§ **Task data**
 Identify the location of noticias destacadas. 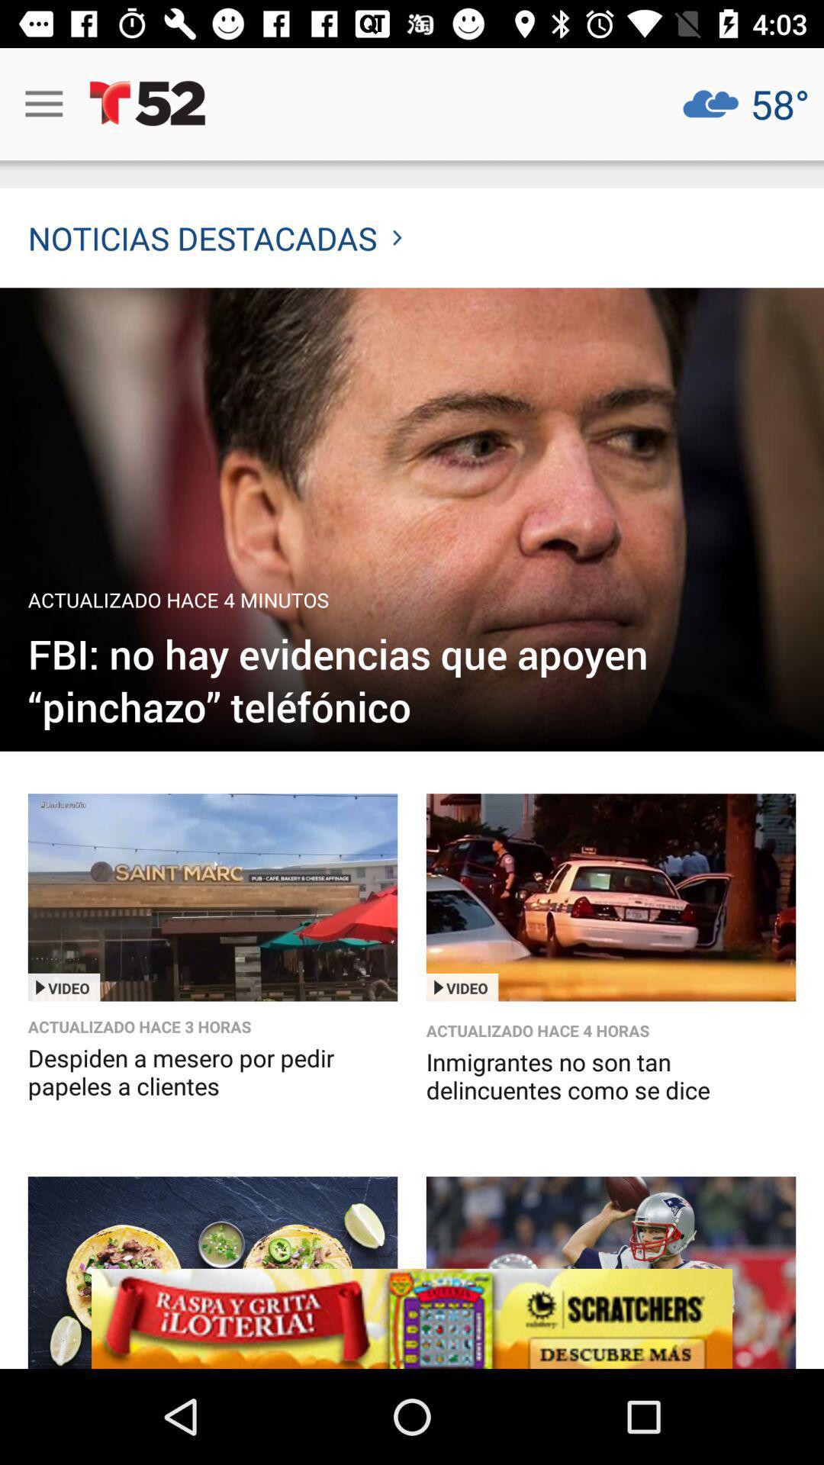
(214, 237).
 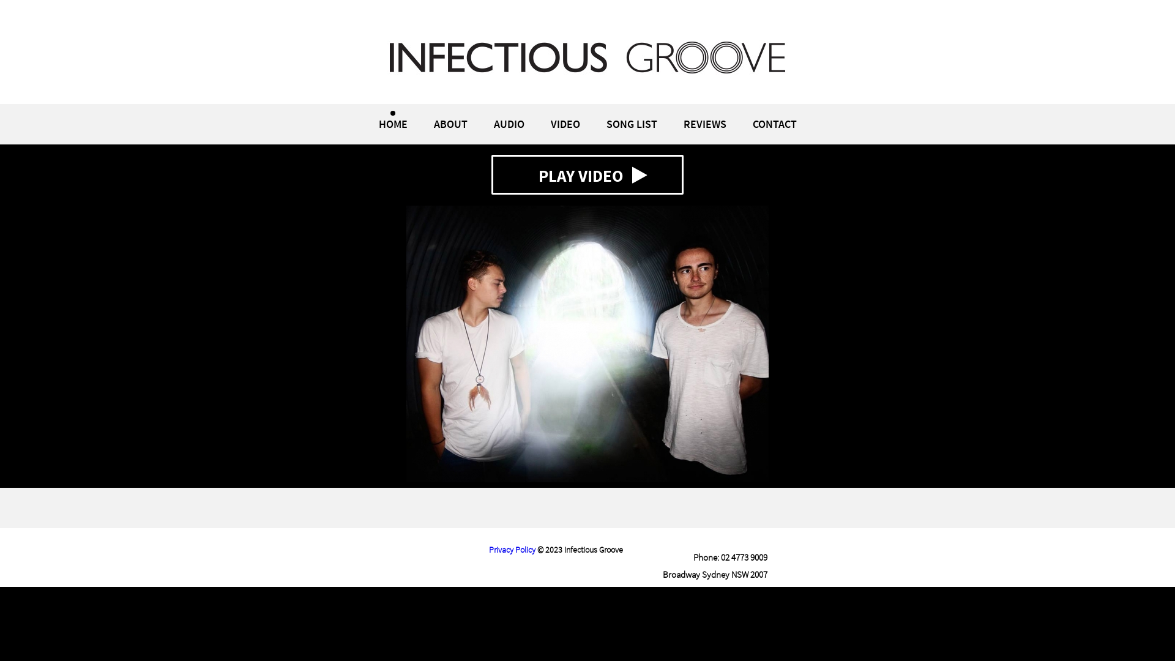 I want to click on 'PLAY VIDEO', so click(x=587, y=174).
---
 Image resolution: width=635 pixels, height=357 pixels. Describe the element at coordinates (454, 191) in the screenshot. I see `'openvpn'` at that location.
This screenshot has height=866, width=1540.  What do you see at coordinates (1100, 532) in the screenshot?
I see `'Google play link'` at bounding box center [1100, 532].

§ **Challenge**
Pull out each line above that contains the word "screenshot" and copy it in full.

§ **Output of the exercise**
 Image resolution: width=635 pixels, height=357 pixels. Describe the element at coordinates (454, 191) in the screenshot. I see `'openvpn'` at that location.
This screenshot has height=866, width=1540.  What do you see at coordinates (1100, 532) in the screenshot?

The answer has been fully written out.